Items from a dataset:
◇ ◇ ◇ ◇ ◇
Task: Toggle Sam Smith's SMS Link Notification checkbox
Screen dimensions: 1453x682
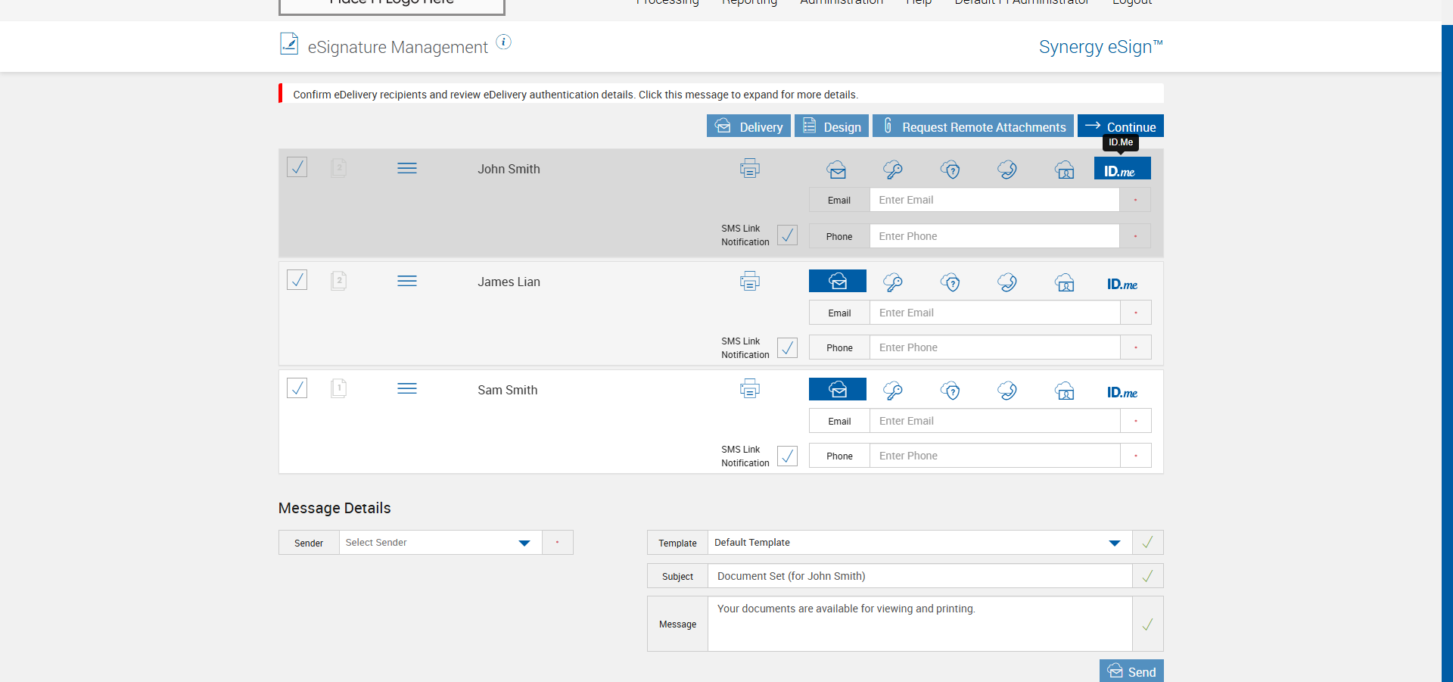Action: (x=787, y=456)
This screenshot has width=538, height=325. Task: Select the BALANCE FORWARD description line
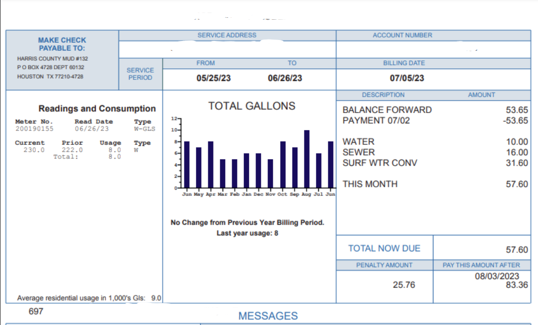pos(387,110)
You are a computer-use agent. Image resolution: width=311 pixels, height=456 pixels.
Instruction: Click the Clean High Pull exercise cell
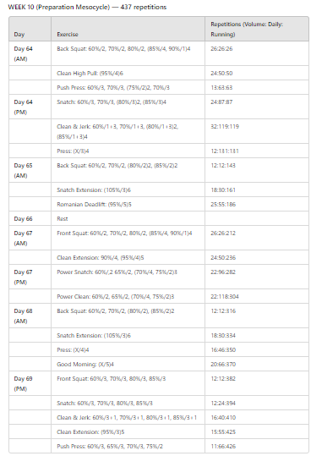click(128, 73)
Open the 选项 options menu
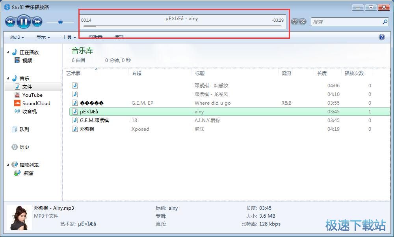 (119, 37)
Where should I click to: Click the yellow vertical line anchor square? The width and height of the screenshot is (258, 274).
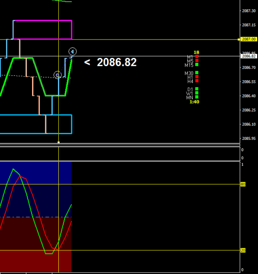coord(59,142)
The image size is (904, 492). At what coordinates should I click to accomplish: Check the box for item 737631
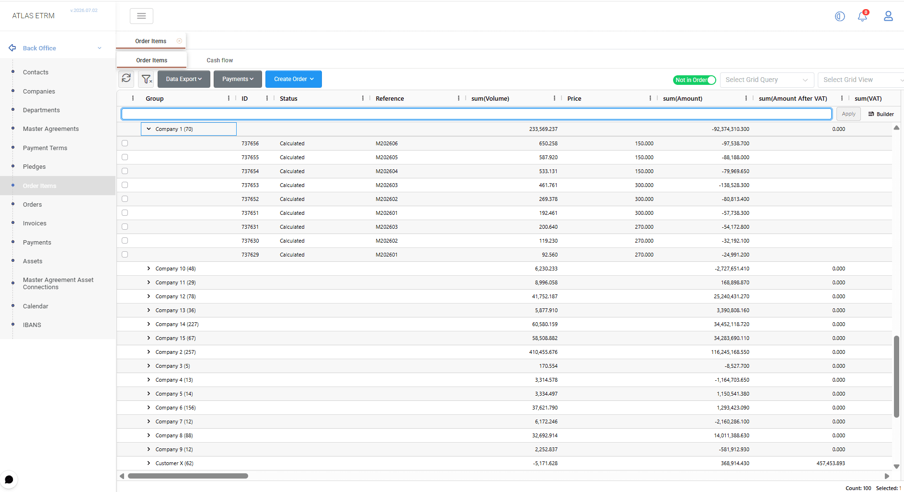coord(125,226)
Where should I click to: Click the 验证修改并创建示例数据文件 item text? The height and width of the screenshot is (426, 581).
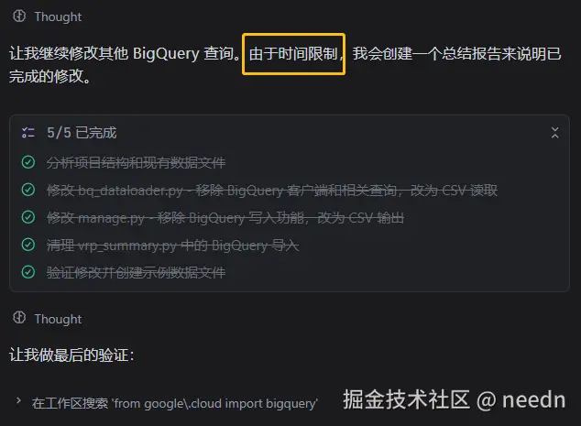coord(136,273)
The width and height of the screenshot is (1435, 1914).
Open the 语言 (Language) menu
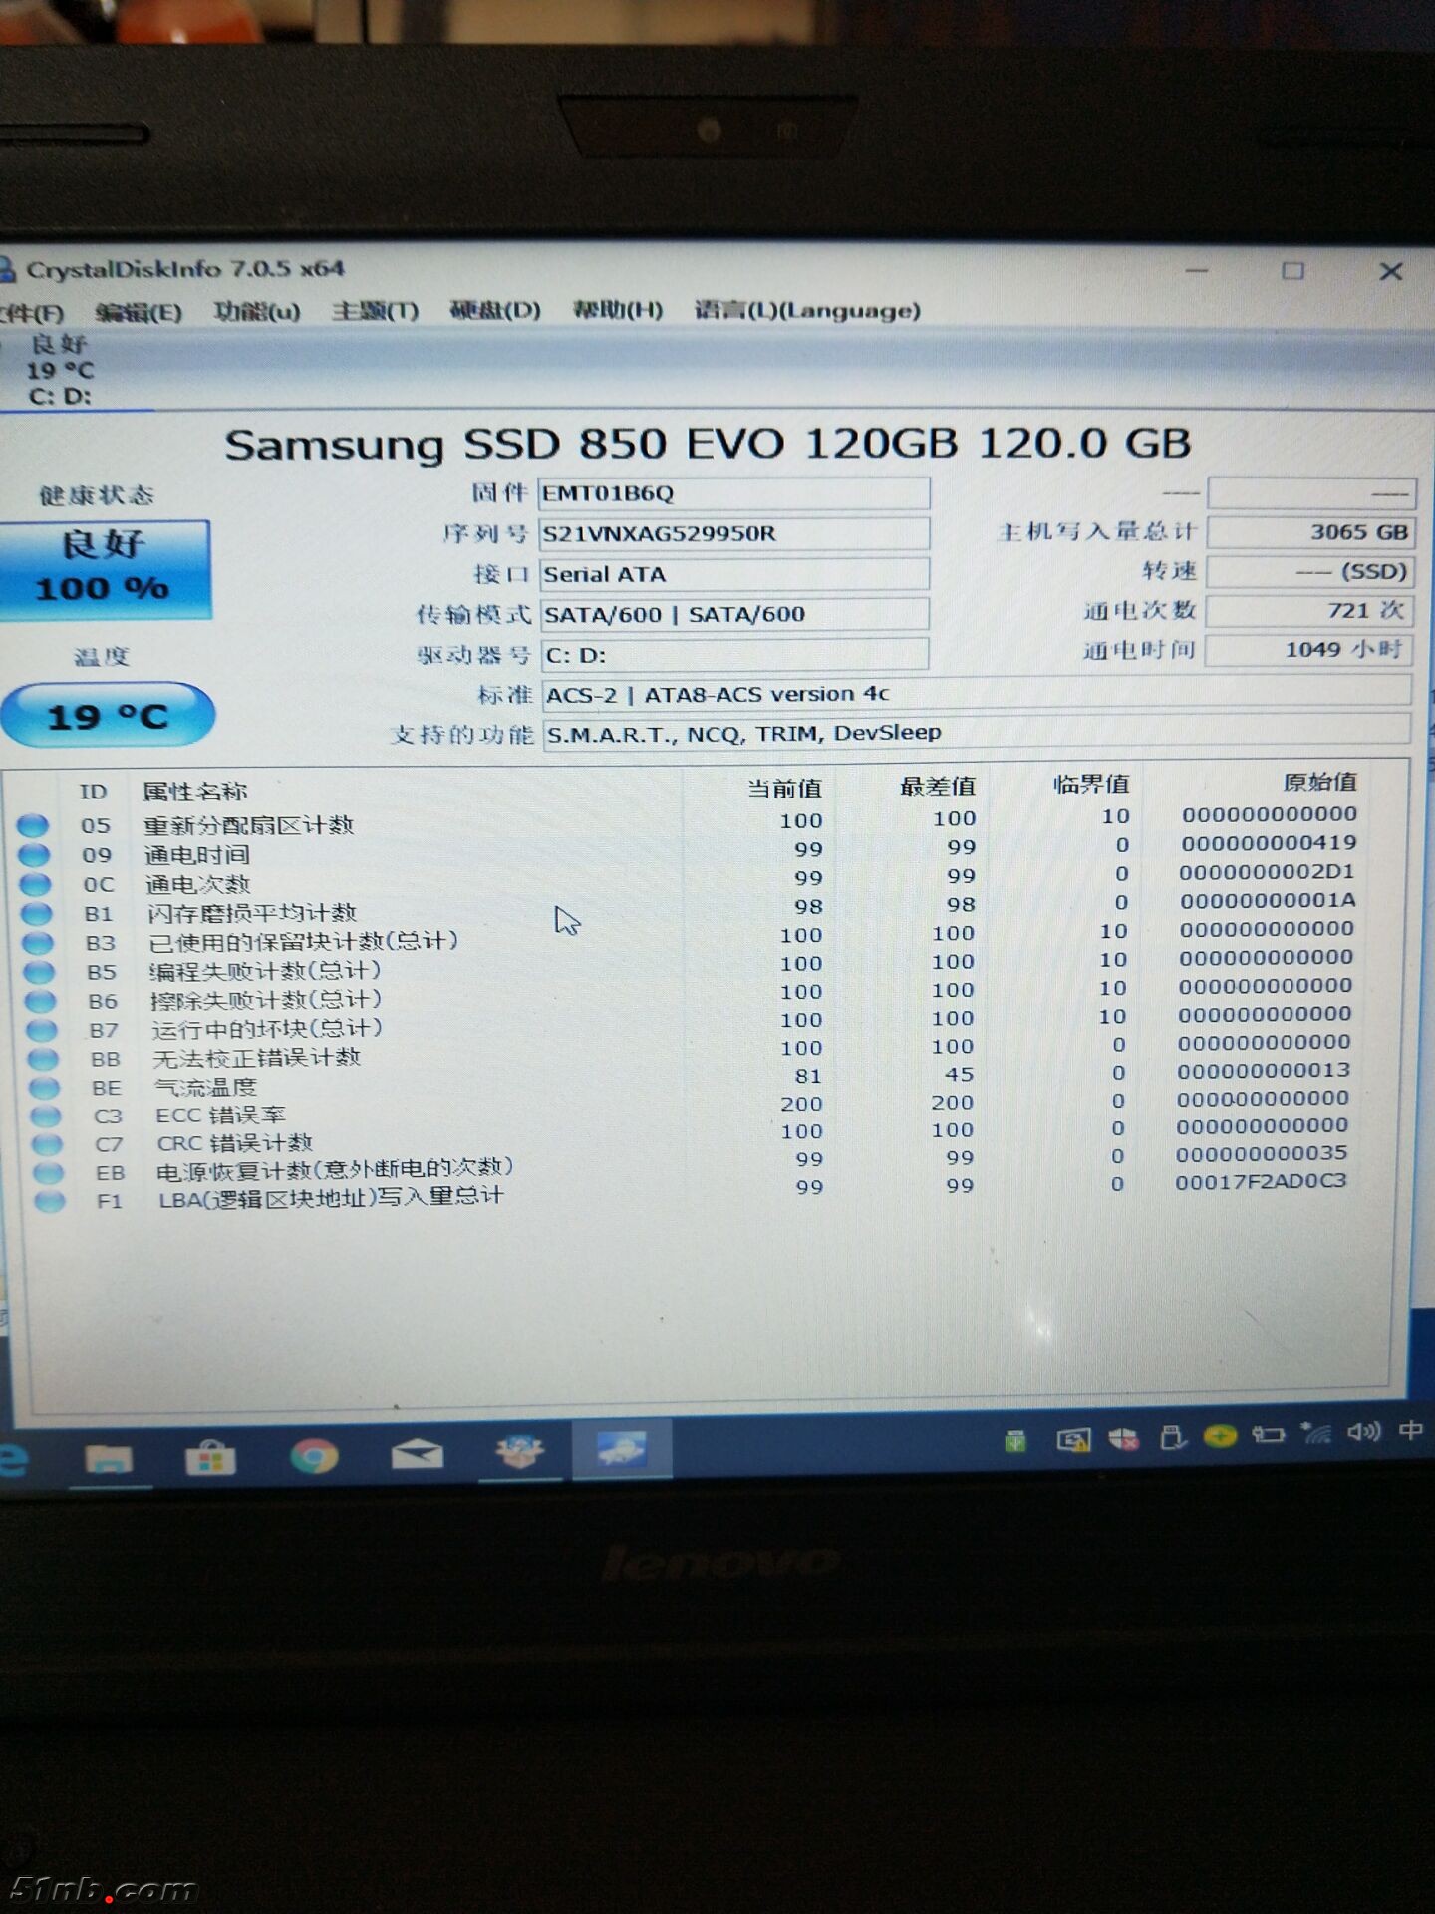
◇ ◇ ◇ ◇ ◇
ABOUT THIS TASK:
Please write out the lines above exactly, from the one that contains "This screenshot has" through the final line, and include none of the pictures.

TASK RESPONSE:
This screenshot has width=538, height=325. Task: Select the BALANCE FORWARD description line
pos(387,110)
You are a computer-use agent. Image resolution: width=311 pixels, height=456 pixels.
Instruction: Click the Clean High Pull exercise cell
click(128, 73)
Open the 选项 options menu
 (119, 37)
Where should I click to: Click the yellow vertical line anchor square? The width and height of the screenshot is (258, 274).
coord(59,142)
The image size is (904, 492). At what coordinates should I click to accomplish: Check the box for item 737631
coord(125,226)
Where should I click to: Click the 验证修改并创建示例数据文件 item text? The height and width of the screenshot is (426, 581).
coord(136,273)
The width and height of the screenshot is (1435, 1914).
Open the 语言 (Language) menu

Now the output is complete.